Samir (Samir Guesmi) est séduit au premier regard lorsqu’il croise la route d’Agathe (Florence Loiret-Caille), bien que la réciproque ne soit pas vrai. Le jeune grutier s’inscrit illico à la piscine municipale de Montreuil pour prendre des cours de natation, s’inventant un trauma infantile pour expliquer son incapacité à flotter. Sans le savoir, il va mettre le doigt dans un engrenage qui le forcera à une sur-enchère de mensonges, plus ridicules les uns que les autres, n’hésitant pas à suivre Agathe jusqu’au bout du monde.
L’EFFET AQUATIQUE suit ce fil rouge, prétexte à des gags qui, au-delà du rire, décortiquent les carapaces de ses personnages. Solveig Anspach filme avec tendresse ces corps disproportionnés (lui très grand, elle très petite) flottant dans l’eau, leurs regards se croisant subtilement sous la surface avant d’être masqué par une myriade de bulles d’air échappées de leurs poumons. Samir est empêtré dans une timidité maladive, qu’il combat héroïquement en sortant sans cesse de sa zone de confort. Agathe, elle, semble trop sûre d’elle, arborant un visage dur qui se détendra progressivement à mesure qu’elle prendra conscience de la pureté des sentiments de Samir.
« Comédie absurde et romance rafraîchissante, le dernier film de Solveig Anspach s’attache à des personnages dont la fragilité nous touche »
Comédie absurde et romance rafraîchissante, le dernier film de Solveig Anspach s’attache à des personnages dont la fragilité nous touche. La délicatesse de ce regard se retrouve évidemment dans la direction d’acteurs d’Anspach mais aussi, parfois, dans son découpage. La succession des plans lors de leur premier véritable échange de regards sous l’eau, se réserve bien de sauter trop vite à la conclusion d’un banal champ-contrechamp. La réalisatrice prend le temps d’installer les deux personnages dans un plan qui les réunit de profil. Ils auront le temps de remonter deux fois à la surface pour prendre leur respiration, et replonger, avant qu’on n’obtienne enfin ce champ-contrechamp. Du coup la banalité du procédé devient une force, car l’attente du spectateur pour cette convention a été mise à l’épreuve et a ainsi épousé la mécanique du désir amorcé entre Samir et Agathe.

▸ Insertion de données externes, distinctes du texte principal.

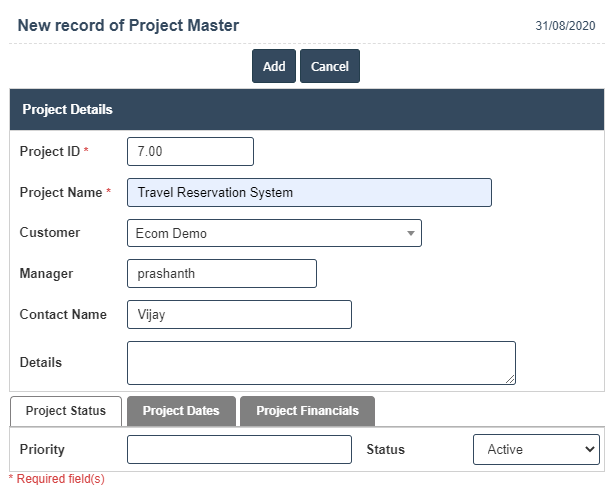Click the New record of Project Master title

click(x=128, y=25)
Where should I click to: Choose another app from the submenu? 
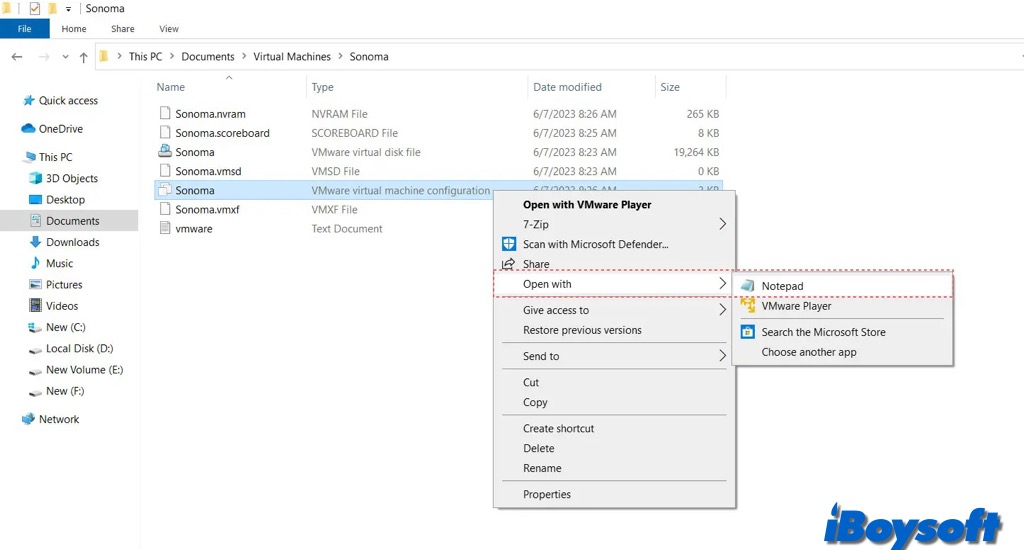(808, 352)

De la même façon, le désir de Samir n’est pas traduit à l’image par une érotisation du corps d’Agathe, mais par son attention aux détails qui la rendent singulière. La tête plongée dans l’eau, Samir note qu’Agathe doit se tenir sur la pointe des pieds pour porter son grand corps à lui au-dessus de la ligne de flottaison. La maître-nageuse n’a pas tout à fait pied, donc elle se fait ballerine aquatique.
Le virage scénaristique que prend L’EFFET AQUATIQUE à sa moitié (un revirement qui change l’équilibre entre les deux protagonistes) paraît assez artificiel… Mais qu’importe : on suit désormais le film davantage pour Samir et Agathe que pour son intrigue.
Plutôt qu’un fou rire de 1h25, on cherchera dans L’EFFET AQUATIQUE un prétexte à la rencontre de personnalités bien campées dans l’apesanteur des piscines. Détendez-vous et laissez-vous flotter.